CAMBRIDGE, Mass., Sept. 24, 2009 (GLOBE NEWSWIRE) -- Momenta Pharmaceuticals, Inc. (Nasdaq:MNTA), a biotechnology company specializing in the characterization and engineering of complex drugs, today announced the results from the EMINENCE (Evaluation of M118 in Percutaneous Coronary Intervention) Phase 2 multicenter trial evaluating intravenous use of M118. The results were presented at the 21st Annual Transcatheter Cardiovascular Therapeutics (TCT) scientific symposium, sponsored by the Cardiovascular Research Foundation, being held in San Francisco, CA. Sunil V. Rao, M.D., co-principal investigator for the trial, presented the results as a "First Report" during a session on novel antithrombotic agents. Dr. Rao is an Assistant Professor of Medicine at the Duke University Medical Center and Director of the Cardiac Catheterization Laboratories at the Durham, NC Veterans Affairs Medical Center.

"M118, our first novel product engineered utilizing Momenta technology, was rationally designed to capture the positive attributes of both unfractionated heparin and low molecular weight heparin," commented Jim Roach, M.D., Chief Medical Officer at Momenta. "We are very pleased with the results from the EMINENCE trial, which support our belief that M118 has the potential to become the baseline anticoagulant of choice for treatment of patients diagnosed with acute coronary syndromes."

The primary objective of EMINENCE was to evaluate the safety and feasibility of utilizing M118 as an anticoagulant in the target population of patients with stable coronary artery disease (CAD) undergoing a percutaneous coronary intervention (PCI). Approximately 500 patients with stable CAD undergoing elective PCI were randomly assigned to receive treatment with one of three doses of intravenous M118 or a standard dose of unfractionated heparin (UFH).
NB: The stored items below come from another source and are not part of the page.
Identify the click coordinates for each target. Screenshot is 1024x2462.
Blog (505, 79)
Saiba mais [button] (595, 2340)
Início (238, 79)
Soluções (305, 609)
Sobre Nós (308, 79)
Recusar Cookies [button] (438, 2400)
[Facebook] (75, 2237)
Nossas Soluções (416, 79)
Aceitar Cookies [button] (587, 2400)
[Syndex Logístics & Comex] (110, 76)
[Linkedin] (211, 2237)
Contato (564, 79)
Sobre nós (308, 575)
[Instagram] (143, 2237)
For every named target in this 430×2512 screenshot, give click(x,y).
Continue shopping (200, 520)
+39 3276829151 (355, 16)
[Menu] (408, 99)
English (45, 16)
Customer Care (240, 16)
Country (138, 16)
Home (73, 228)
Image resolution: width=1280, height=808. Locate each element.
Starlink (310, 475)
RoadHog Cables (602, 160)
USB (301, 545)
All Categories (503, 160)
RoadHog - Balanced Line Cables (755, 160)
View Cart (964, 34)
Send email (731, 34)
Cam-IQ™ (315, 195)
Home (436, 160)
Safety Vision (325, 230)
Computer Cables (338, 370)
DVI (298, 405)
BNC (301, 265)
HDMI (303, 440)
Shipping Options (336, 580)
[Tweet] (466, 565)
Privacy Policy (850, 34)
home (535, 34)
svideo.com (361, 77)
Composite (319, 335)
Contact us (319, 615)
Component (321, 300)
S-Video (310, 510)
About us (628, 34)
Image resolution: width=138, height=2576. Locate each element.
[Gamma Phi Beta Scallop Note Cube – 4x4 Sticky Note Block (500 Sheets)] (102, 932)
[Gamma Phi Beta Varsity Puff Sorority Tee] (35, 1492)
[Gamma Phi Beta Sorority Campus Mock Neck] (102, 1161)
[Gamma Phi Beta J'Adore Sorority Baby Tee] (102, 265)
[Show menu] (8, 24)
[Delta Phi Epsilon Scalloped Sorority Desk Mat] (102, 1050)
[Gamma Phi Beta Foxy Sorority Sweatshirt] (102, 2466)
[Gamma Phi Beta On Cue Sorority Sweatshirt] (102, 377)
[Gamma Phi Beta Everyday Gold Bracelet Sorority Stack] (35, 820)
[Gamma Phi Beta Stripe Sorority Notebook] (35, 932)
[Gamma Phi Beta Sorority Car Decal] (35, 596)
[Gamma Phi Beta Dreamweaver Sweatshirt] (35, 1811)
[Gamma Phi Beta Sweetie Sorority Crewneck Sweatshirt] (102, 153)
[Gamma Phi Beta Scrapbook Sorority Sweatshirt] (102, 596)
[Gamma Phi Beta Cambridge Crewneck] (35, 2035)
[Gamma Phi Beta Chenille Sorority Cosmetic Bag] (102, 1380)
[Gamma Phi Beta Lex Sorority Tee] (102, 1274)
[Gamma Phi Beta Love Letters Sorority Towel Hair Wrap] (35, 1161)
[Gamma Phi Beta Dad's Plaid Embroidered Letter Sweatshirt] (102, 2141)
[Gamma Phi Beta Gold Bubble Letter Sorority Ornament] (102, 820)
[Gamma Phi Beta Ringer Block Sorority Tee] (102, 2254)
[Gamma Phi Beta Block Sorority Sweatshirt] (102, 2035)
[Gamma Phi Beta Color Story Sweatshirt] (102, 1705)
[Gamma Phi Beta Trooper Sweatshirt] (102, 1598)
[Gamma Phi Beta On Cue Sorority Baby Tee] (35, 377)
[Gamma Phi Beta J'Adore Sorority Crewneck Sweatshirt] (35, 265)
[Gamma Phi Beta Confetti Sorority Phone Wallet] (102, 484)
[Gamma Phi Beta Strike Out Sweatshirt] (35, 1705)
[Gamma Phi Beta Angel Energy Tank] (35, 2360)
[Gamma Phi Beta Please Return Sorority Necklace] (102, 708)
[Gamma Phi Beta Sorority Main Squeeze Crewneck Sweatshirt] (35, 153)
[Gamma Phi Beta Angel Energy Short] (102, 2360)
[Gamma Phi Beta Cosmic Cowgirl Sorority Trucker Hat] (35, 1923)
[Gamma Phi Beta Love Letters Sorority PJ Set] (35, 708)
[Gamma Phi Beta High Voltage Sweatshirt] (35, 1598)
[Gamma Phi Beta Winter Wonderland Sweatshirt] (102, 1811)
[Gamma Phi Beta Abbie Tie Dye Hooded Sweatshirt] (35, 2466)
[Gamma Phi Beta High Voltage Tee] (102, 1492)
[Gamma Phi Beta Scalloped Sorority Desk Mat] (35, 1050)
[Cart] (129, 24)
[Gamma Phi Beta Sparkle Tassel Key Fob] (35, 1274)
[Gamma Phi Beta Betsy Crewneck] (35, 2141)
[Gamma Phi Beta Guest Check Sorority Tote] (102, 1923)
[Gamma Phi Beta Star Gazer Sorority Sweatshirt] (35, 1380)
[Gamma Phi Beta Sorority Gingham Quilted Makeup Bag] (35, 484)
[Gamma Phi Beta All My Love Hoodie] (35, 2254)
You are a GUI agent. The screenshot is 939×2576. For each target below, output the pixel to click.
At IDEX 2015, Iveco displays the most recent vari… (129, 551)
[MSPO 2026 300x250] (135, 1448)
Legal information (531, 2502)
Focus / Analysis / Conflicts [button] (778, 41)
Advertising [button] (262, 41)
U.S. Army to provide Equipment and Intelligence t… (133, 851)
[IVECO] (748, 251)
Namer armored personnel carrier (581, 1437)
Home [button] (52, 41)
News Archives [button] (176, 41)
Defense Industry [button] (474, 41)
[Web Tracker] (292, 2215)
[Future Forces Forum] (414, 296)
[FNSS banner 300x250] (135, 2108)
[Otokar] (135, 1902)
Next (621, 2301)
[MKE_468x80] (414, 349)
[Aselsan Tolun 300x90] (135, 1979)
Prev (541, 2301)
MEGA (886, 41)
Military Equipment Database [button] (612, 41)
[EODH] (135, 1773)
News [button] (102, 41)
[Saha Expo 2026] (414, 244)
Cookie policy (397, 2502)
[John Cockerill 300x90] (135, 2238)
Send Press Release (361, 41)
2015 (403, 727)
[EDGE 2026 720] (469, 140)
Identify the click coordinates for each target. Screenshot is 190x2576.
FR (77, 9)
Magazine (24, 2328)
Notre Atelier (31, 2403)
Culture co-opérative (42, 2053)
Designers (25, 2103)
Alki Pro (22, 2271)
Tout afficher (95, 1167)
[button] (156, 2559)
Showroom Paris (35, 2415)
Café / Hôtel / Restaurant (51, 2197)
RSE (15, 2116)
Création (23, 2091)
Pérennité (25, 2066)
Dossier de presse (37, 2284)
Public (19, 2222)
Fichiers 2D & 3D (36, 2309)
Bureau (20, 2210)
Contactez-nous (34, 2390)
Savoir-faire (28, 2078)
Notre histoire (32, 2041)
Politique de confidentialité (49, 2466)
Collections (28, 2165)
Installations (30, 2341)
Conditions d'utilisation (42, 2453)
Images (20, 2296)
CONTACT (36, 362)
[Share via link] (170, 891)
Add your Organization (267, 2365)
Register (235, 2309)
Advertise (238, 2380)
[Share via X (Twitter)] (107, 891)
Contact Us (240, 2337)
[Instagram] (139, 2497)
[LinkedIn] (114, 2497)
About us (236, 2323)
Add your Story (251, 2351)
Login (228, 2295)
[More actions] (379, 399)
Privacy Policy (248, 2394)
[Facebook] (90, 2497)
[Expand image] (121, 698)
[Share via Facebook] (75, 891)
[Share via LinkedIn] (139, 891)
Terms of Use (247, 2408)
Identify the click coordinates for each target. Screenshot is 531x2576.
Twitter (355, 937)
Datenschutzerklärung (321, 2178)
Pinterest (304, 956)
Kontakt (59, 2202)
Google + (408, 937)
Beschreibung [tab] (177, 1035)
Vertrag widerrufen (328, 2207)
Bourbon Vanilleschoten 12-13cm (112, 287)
The primary endpoint of the study was the combined incidence of clinical events defined as the composite of death, myocardial infarction (MI), repeat revascularization, and stroke (over thirty days); incidence of bleeding and thrombocytopenia (over the first 24 hours); and bailout use of glycoprotein IIb/IIIa inhibitors and catheter thrombus (during the procedure). Safety was also evaluated by assessing the incidence of adverse events and serious adverse events.

Key Results:

 * The combined incidence rate of the primary endpoint was 31.1% for
   patients in the UFH arm vs. 28.4% of patients in the combined
   M118 arms. A patient was included in the calculation of incidence
   of the primary endpoint if that patient experienced at least one
   of the events included in the composite endpoint.
 * The incidence rate of the primary endpoint excluding minor
   bleeding within 24 hours of PCI, a prespecified secondary
   endpoint, was 17.9% for patients in the UFH arm vs. 11.4% of
   patients in the 50 IU/kg M118 dosage arm, 12.5% of patients in
   the 75 IU/kg M118 dosage arm, and 14.1% of patients in the 100
   IU/kg M118 dosage arm.
 * The event rates for the prespecified composite secondary endpoint
   of death, MI, or repeat revascularization at 30 days -- a
   composite often used for pivotal registration trials -- were
   11.4%, 7.9%, and 6.4% in the 50 IU/kg, 75 IU/kg, and 100 IU/kg
   M118 dosage arms, respectively, vs. 8.6% of patients in the UFH
   arm. For death or MI at 30 days, the incidence was 11.4%, 6.6%,
   and 5.8% in the 50 IU/kg, 75 IU/kg, and 100 IU/kg M118 dosage
   arms, respectively, vs. 6.0% of patients in the UFH arm.
 * Bleeding, which was classified according to the REPLACE-2 scale,
   was comparable in all dose groups. Major bleeding occurred in
   1.3% of patients who received UFH vs. 2.3%, 0.7% and 1.3% in the
   50, 75 and 100-IU/kg M118 doses, respectively. Minor bleeds were
   reported in 15.9% of UFH patients and 11.4%, 17.1% and 19.9% for
   the 50, 75, and 100 IU/kg M118 doses, respectively.
      -- A post-hoc analysis evaluating the rate of bleeding by the
         TIMI scale showed comparable rates of either major
         (0.7% vs. 0.3%) or minor (1.4% vs.